- CounterPunch.org - https://www.counterpunch.org -

Zinke in the Hot Seat Over Trump’s Move to Rescind National Monuments

President Trump has been burning up the ink issuing executive orders since he can’t seem to get anything through Congress. In one of his latest, he has directed the Department of Interior to review all national monument designations made since 1996 to determine if they should be “rescinded, modified or resized.” No president has ever removed national monuments designated by previous presidents, nor does the Antiquities Act provide authority to do so. But Trump’s unprecedented order puts Montana’s Ryan Zinke, now secretary of the Interior, in a very hot seat indeed.

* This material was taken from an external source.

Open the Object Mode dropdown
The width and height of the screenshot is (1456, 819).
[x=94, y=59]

Zinke grew up in Whitefish with Glacier National Park as his backyard. After receiving the directive from Trump, he told the Guardian’s reporters that “no one loves our public lands more than me. I’m a lifetime supporter and admirer of Teddy Roosevelt and the president is the same.” While that sounds good, it’s very troubling that Zinke went on to add: “This executive order is long overdue.”

Surely Secretary Zinke understands that it was Teddy Roosevelt who signed the Antiquities Act of 1906 into law and designated Devil’s Tower in Wyoming, the Petrified Forest in Arizona and 800,000 acres of the Grand Canyon as national monuments.

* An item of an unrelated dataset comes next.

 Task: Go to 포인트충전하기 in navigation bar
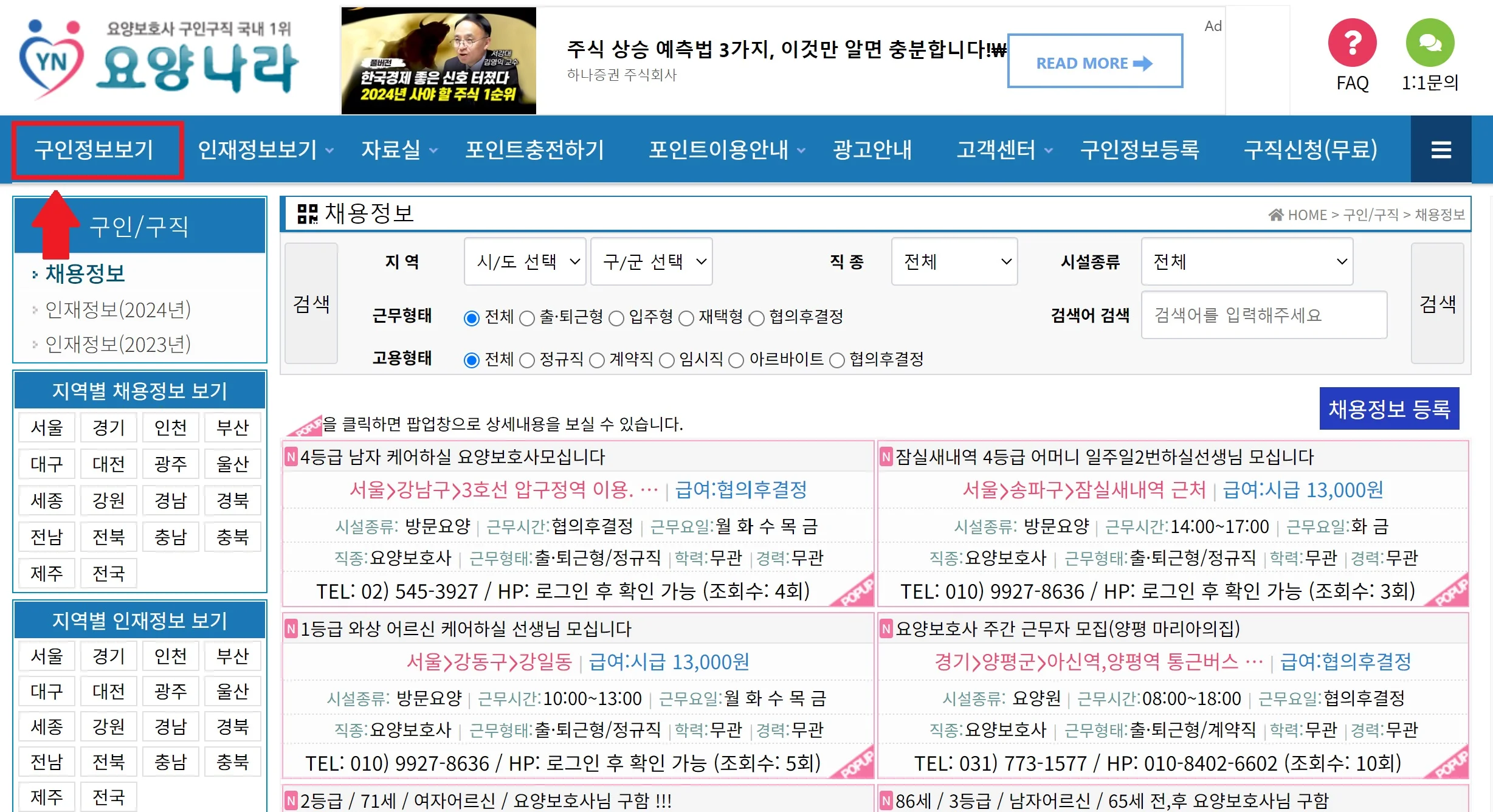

Yet, Trump called the national monuments a “massive federal land grab… and it’s gotten worse and worse and worse, and now we’re going to free it up, which is what should have happened in the first place.”

That doesn’t sound like Teddy Roosevelt, who actually said: “The nation behaves well if it treats the natural resources as assets that it must turn over to the next generation increased, and not impaired, in value.” As for “freeing it up” one has to wonder for whom Trump plans on freeing it – and to what purposes it would be put once “freed.”

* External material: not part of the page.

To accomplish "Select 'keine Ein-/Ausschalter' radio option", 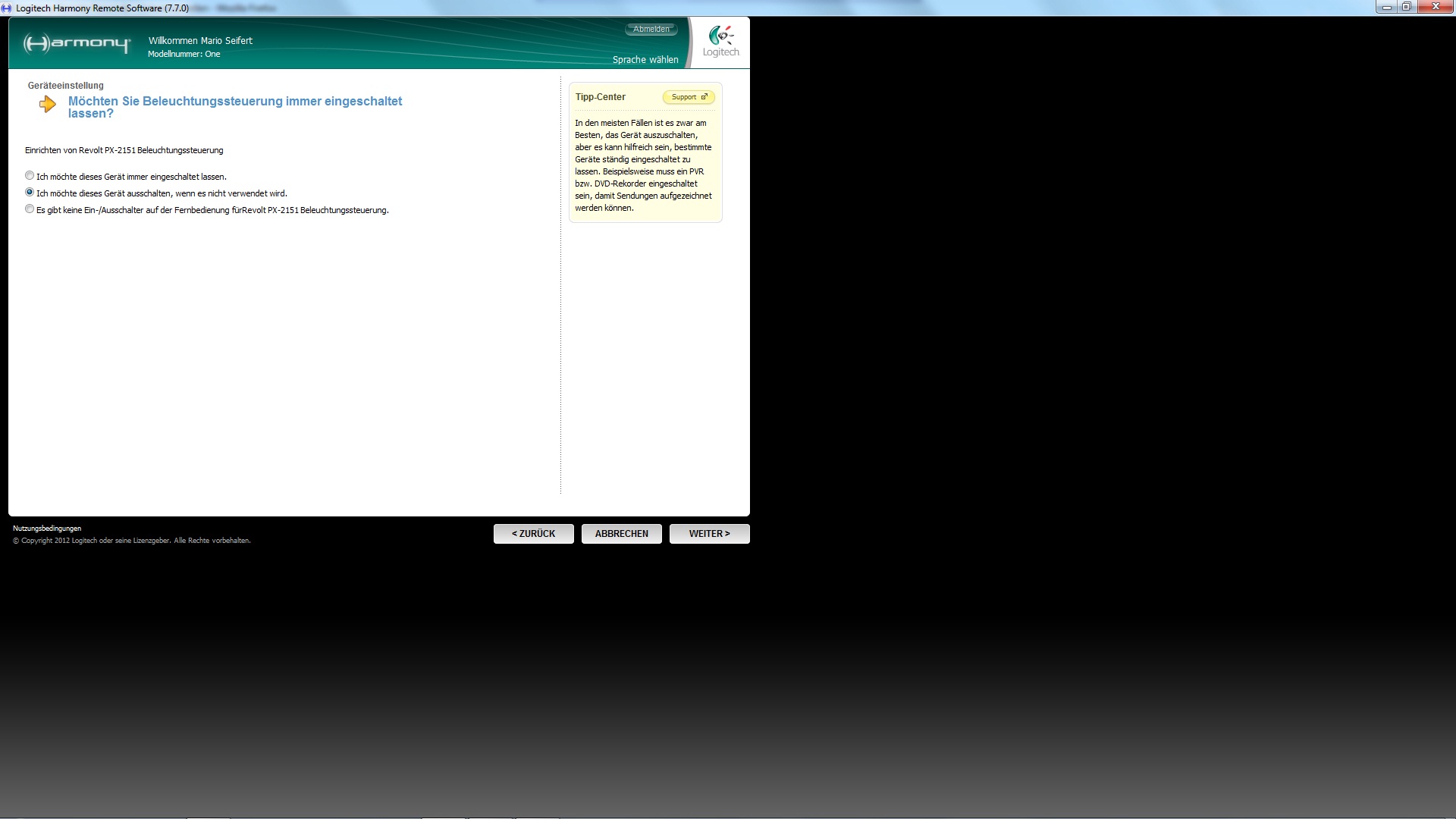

Zinke’s concern, as told to the Guardian’s reporters, is that: “In some cases national monuments have resulted in the loss of jobs, reduced wages and loss of public access. We feel the public, the people the monuments affect, should be considered and given a meaningful voice.” Perhaps Zinke has forgotten that his beloved Glacier National Park would never exist had it been up to local residents, who were totally opposed to its creation.

Yet, thanks in no small part to Utah’s nutty congressional delegation, Obama’s designation of the Bear’s Ears National Monument has been painted as some kind of supreme travesty because it impacted some local residents. Mind you, many of these locals, as has been exhaustively documented by the misadventures of the Bundy clan, not only view, use and abuse federal land as their own, but the Bundys in particular refused to pay over a million bucks they owe on federal grazing leases.

What neither Zinke nor Trump seem to take into account is the incredibly positive economic impact that national monuments, parks and federal lands produce. According to a new study just released by the Outdoor Industries Association, the combined value of all outdoor sport industries is approximately $887 billion, while producing 7.6 million jobs, $65.3 billion in federal tax revenue and $59.2 billion in state and local tax revenue. In comparison, the study says the pharmaceuticals industry is valued at $466 billion while the gas and fuels industry comes in at $304 billion.

Rest assured, Secretary Zinke, your fellow Montanans will be watching closely. And if you meant what you said about “the people the monuments affect should be considered and given a meaningful voice,” it had better include the 325 million Americans who own, use and treasure our national monuments.